It's been a bad season for toasters. I'm ready to throw ours at the wall. No two batches are toasted to the same degree, irrespective of where you park the little darkness lever--hell, no two sides of a two-slice batch are toasted to the same degree. I miss the toaster my folks got for a wedding present in 1949. It was way cool deco and had little swirly loops on its sides (although almost everything else did in 1949, for that matter) and made a sharp little tick when it was ready to pop so you could put the paper down and get ready to grab the perfectly toasted Wonder Breads as they erupted out the top. It lasted for forty years, and we dumped it only after somebody knocked it off the counter and the bottom plate shattered, releasing most of a lifetime of near-toxic preservative-laden Wonder Bread crumbs into the ecosphere.

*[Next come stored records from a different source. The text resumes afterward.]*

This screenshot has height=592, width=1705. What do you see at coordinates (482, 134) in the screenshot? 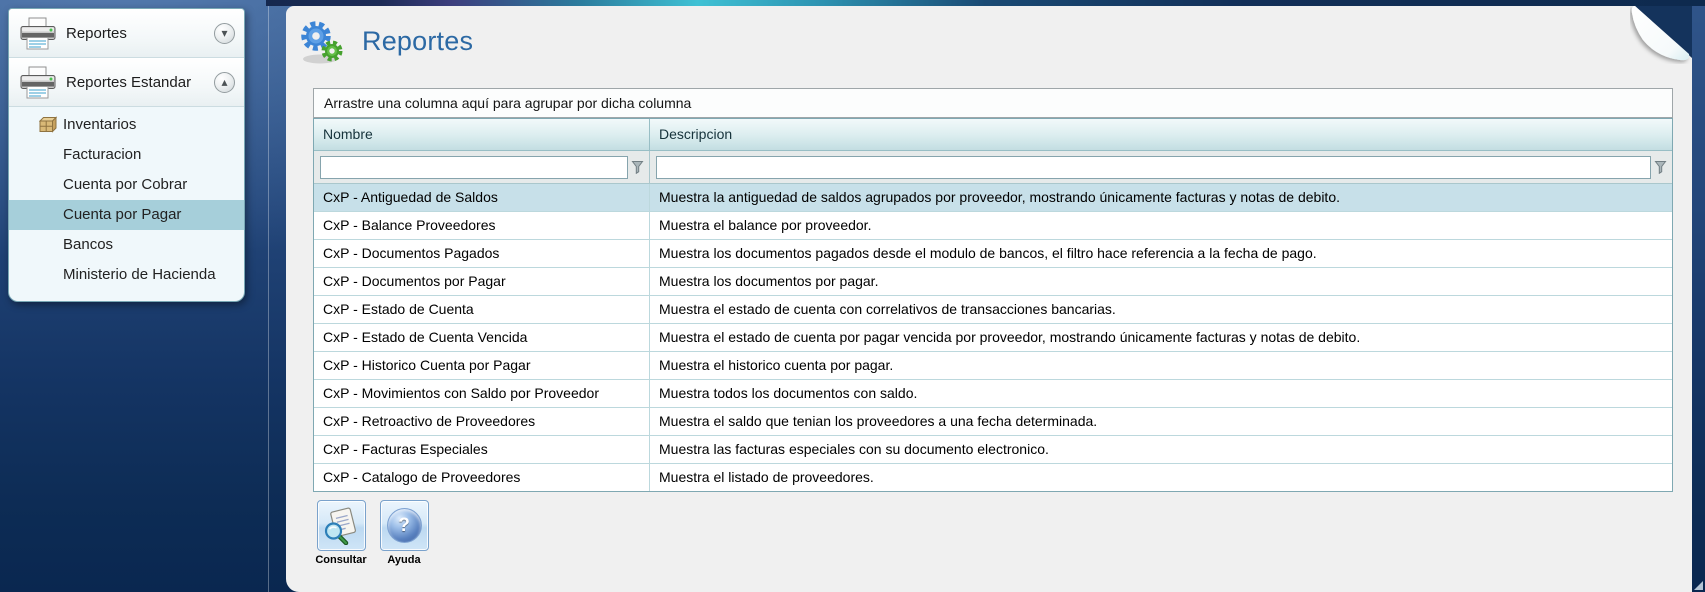
I see `column-header-nombre: Nombre` at bounding box center [482, 134].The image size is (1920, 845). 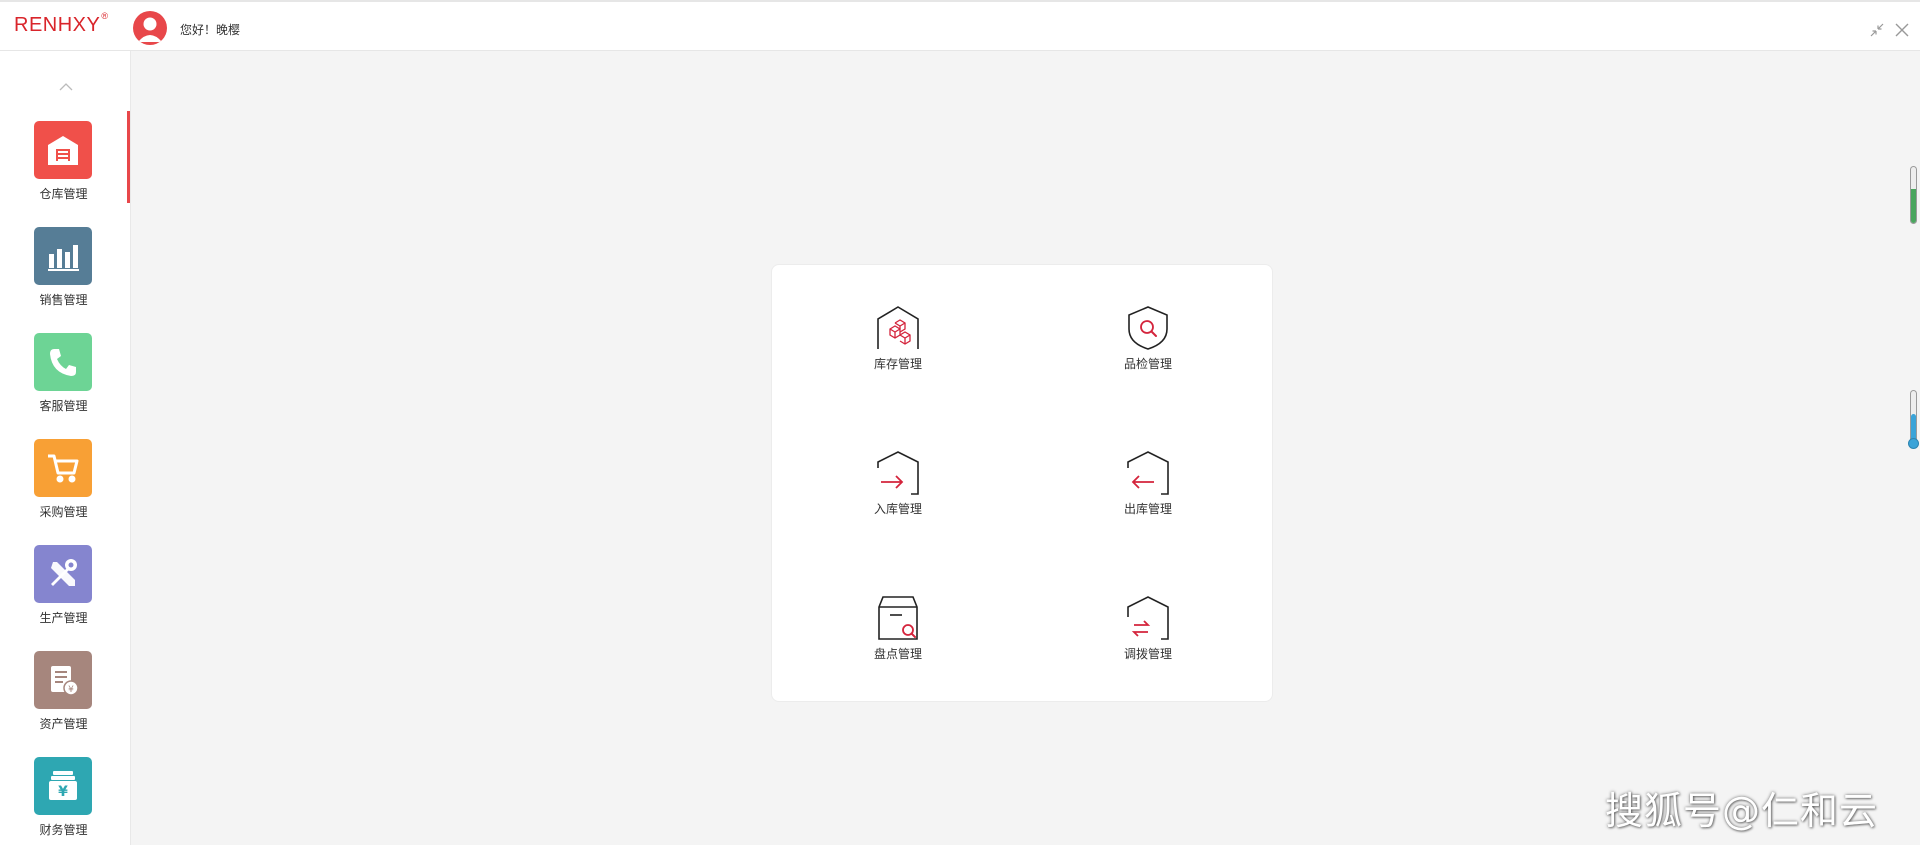 I want to click on close-icon, so click(x=1902, y=30).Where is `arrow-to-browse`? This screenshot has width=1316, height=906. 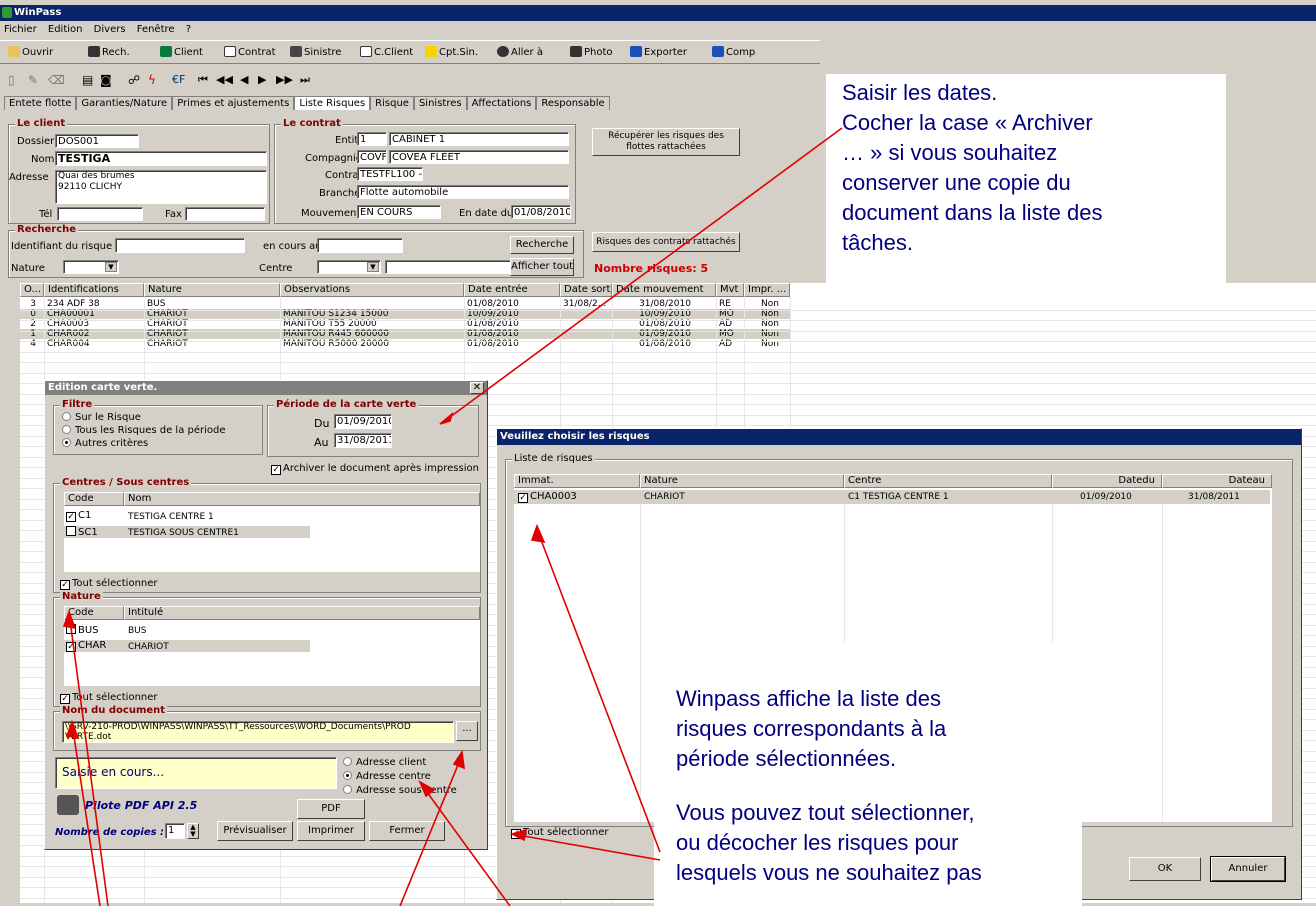 arrow-to-browse is located at coordinates (430, 832). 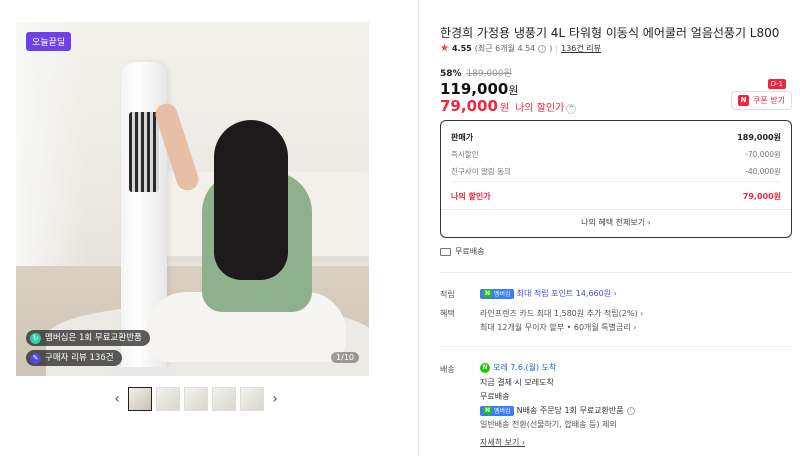 I want to click on discount-row: 58% 189,000원, so click(x=476, y=72).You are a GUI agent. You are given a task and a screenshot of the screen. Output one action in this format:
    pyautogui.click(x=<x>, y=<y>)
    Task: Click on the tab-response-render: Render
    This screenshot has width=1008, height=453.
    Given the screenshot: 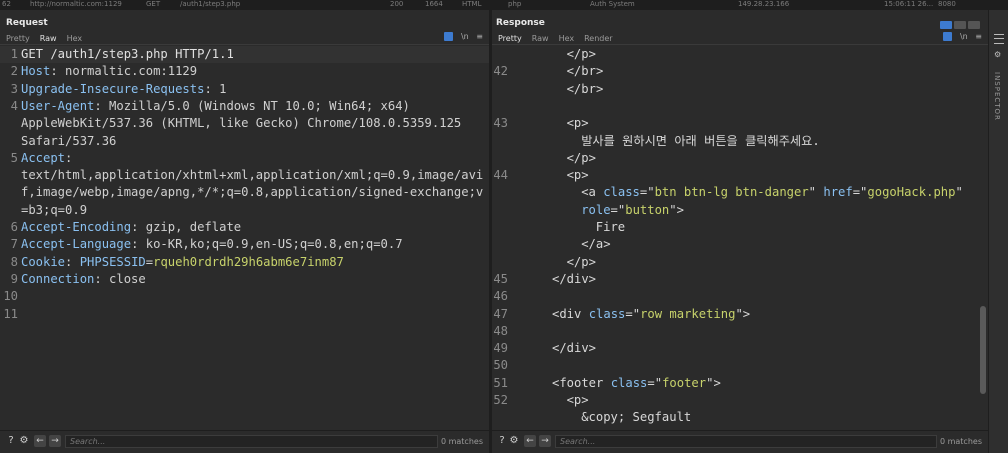 What is the action you would take?
    pyautogui.click(x=598, y=39)
    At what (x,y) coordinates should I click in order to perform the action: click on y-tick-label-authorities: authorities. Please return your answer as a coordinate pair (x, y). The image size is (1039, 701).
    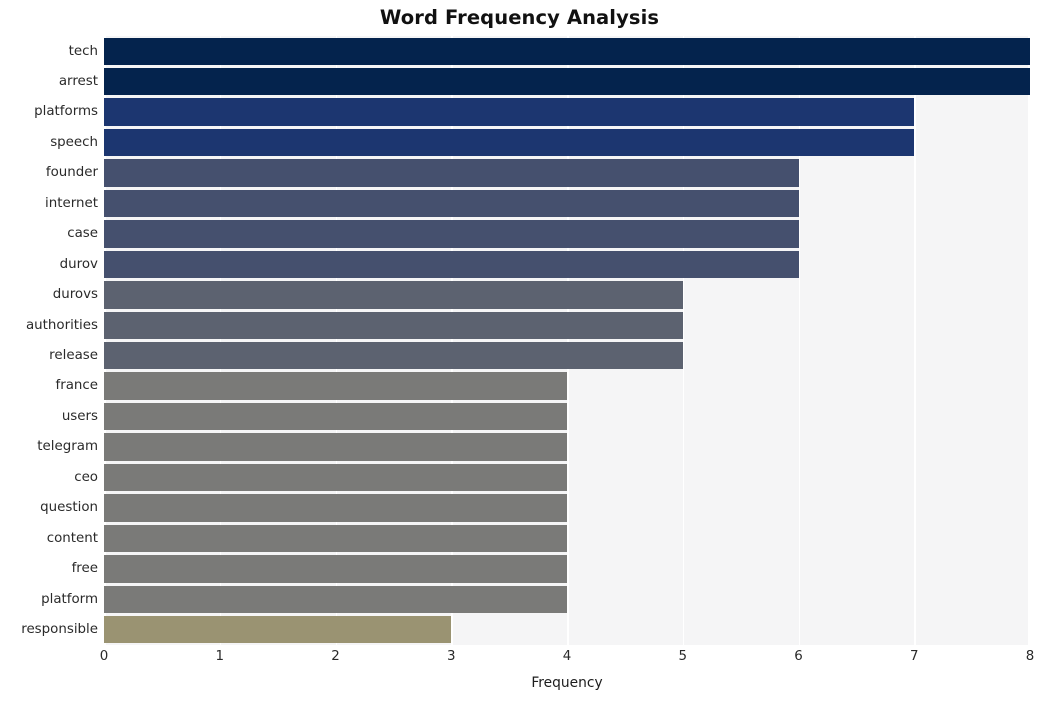
    Looking at the image, I should click on (62, 325).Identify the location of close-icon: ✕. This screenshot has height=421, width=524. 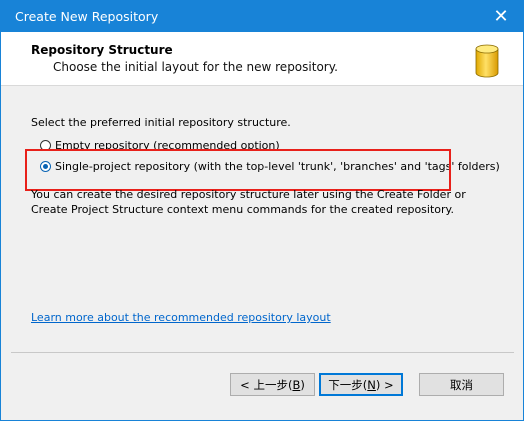
(501, 16).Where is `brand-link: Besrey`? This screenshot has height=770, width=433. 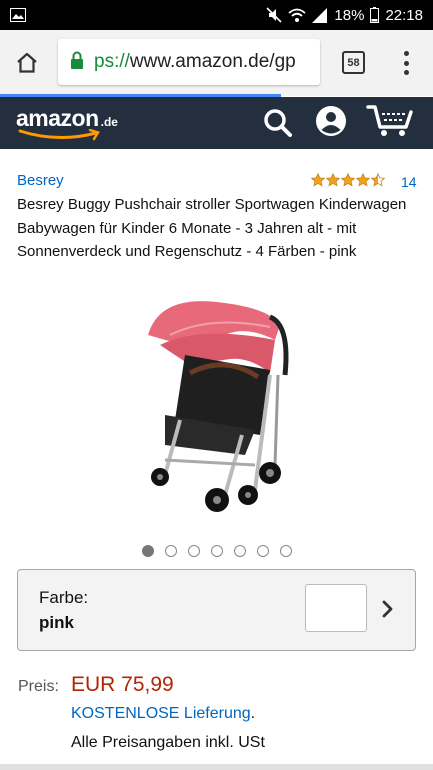 brand-link: Besrey is located at coordinates (40, 180).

We just can't make toasters toast anymore, and I think I know why: Today's toasters are addicted to inappropriate technology. I don't need a microprocessor in my toaster. Stupid appliances take orders better, and don't feel the need to be creative. Viz: I was cruising a catalog yesterday hunting down a replacement and saw a toaster that imprints a cute panda bear face on the side of every toasted slice. This is supposed to make kids want to eat their toast, but I have my doubts. Food that looks at you is a bad idea. The best thing I can say about going to a raw bar is that oysters don't have eyes.

Case in point: When I was eight and my sister was four, my mom worked PMs three days a week, and on those days the old man would make supper. He would often bring home whole smoked chubs. He taught me how to parse mine, and would cut up my sister's for her. I took great delight in parking the severed fish heads on the edge of my plate (often on a foundation of macaroni and cheese) so that they were looking right at her. She would scream, and the old man would swear, reach out one thumb and spin my plate so that they were looking at me instead. Once he spun it so fast that the fish heads flew off by centrifugal force and landed in my lap, except for one that the dog caught on the fly. I didn't see my sister laugh that hard again until the first season of Seinfeld.

There's a 1949 toaster on eBay. Bidding's at $350, but damn, I'm tempted. These days even stupidity comes at a premium.